Published: 1/12/2020 10:01:33 PM

Modified: 1/12/2020 10:00:49 PM

MONTPELIER — The company in charge of Vermont’s health care reform efforts will file for nonprofit status after state officials made it a requirement of receiving more taxpayer money.

Agency of Human Services Secretary Mike Smith told lawmakers Wednesday that he would provide OneCare Vermont with $5.7 million with strings attached: that the for-profit company seeks nonprofit status and becomes more accountable to the public.

“We’re connecting those investments to transparency,” Smith told the House Human Services Committee. “I believe that there needs to be more transparency in OneCare.”

OneCare, an accountable care organization, has been charged with implementing the state’s all-payer health care system as an effort to save money and keep Vermonters healthier. OneCare was formed by the University of Vermont Medical Center and Lebanon-based Dartmouth-Hitchcock Health.

The change in status would require that OneCare publicize financial and salary information and detail its revenue and expenses, and OneCare would become subject to some public records requests, Smith said. If OneCare cannot become a nonprofit, Smith said he would require them to adhere to the same accountability requirements if they want to receive state funding.

Smith made the move after his uncle told him at a family gathering that he didn’t like OneCare because it was for-profit. House Human Services Committee Chair Ann Pugh, D-South Burlington, echoed that sentiment and said she approved of Smith’s decision.

“We shouldn’t be making money off of health care,” she said. “I’m not saying OneCare was, but it’s a for-profit business so people wonder.”

In exchange for agreeing to those conditions, OneCare will receive a total of $5.7 million in cash to invest in primary care, mental health and health care coordination work.
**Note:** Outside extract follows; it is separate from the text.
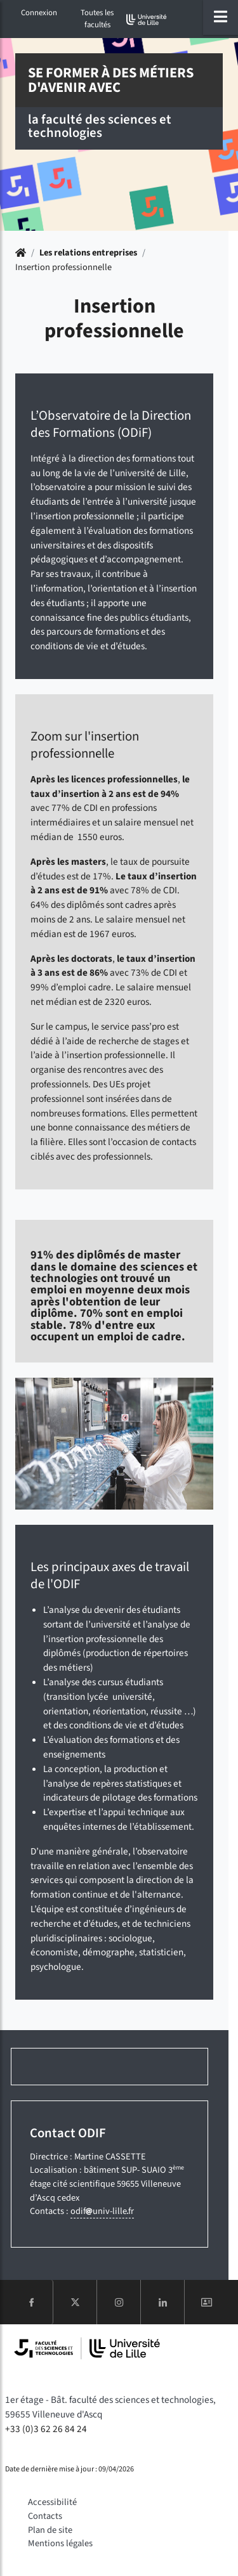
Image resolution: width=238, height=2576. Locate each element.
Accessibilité (52, 2502)
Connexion (39, 12)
The Legislature must approve that money, which is included in an adjustment of the state budget partway through the fiscal year.
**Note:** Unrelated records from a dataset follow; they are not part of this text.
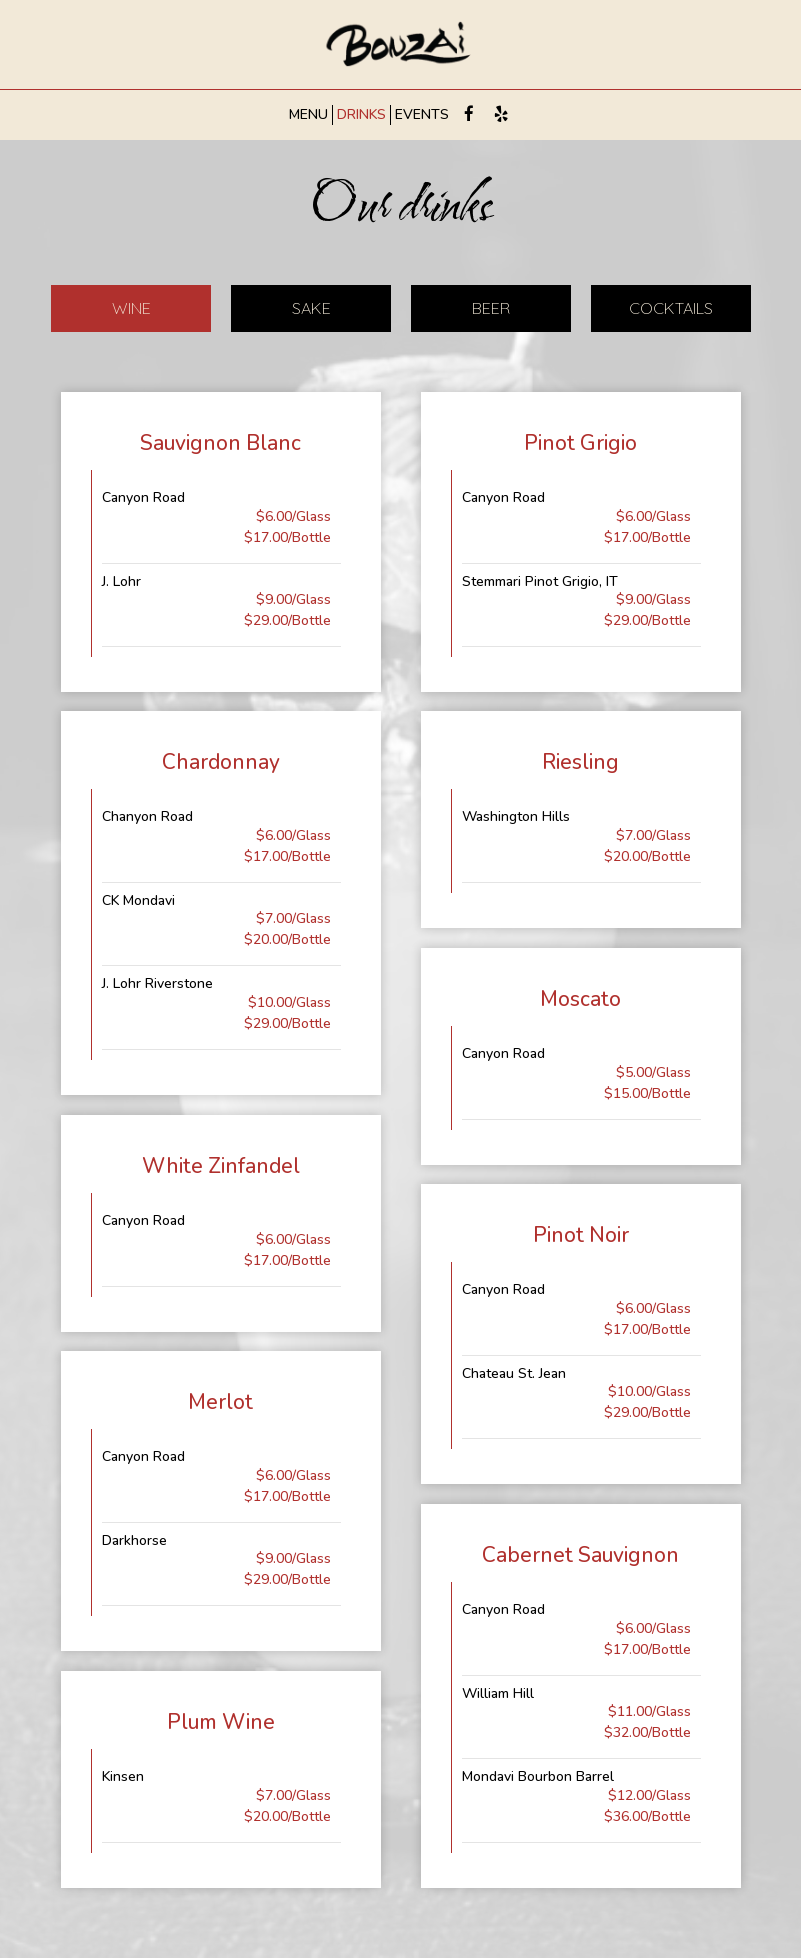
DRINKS (361, 114)
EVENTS (422, 114)
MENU (308, 114)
OneCare has agreed to the changes and is “actively exploring” 501(c)(3) status, according to CEO Vicki Loner. “To our knowledge, if the application were granted, OneCare would be the first ACO in the country to gain 501(c)(3) status, but we believe that status most accurately reflects the purpose and operations of the organization and its nonprofit members,” she said in a statement.

OneCare representatives have previously said that it’s not possible for the organization to move to nonprofit status: under state law, no more than half of a company’s board members can have a financial interest in the work of the nonprofit.

The majority of the OneCare board are hospital leaders, whose organizations stand to benefit from the success of health care reform. Smith said they could ask the IRS for an exemption.

The company has come under fire for its lack of transparency. It has not shared detailed salaries of its top earners or financial information. Last year, it fought a bill that would have given the state auditor increased access to its finances. In December, the Green Mountain Care Board also asked it to become more transparent as a condition of the budget approval.

OneCare spokesperson Amy Bodette said the accountable care organization already operates “in the spirit of a nonprofit.” But she added that OneCare stands to benefit from the change. “We want to be seen as a transparent organization,” she said.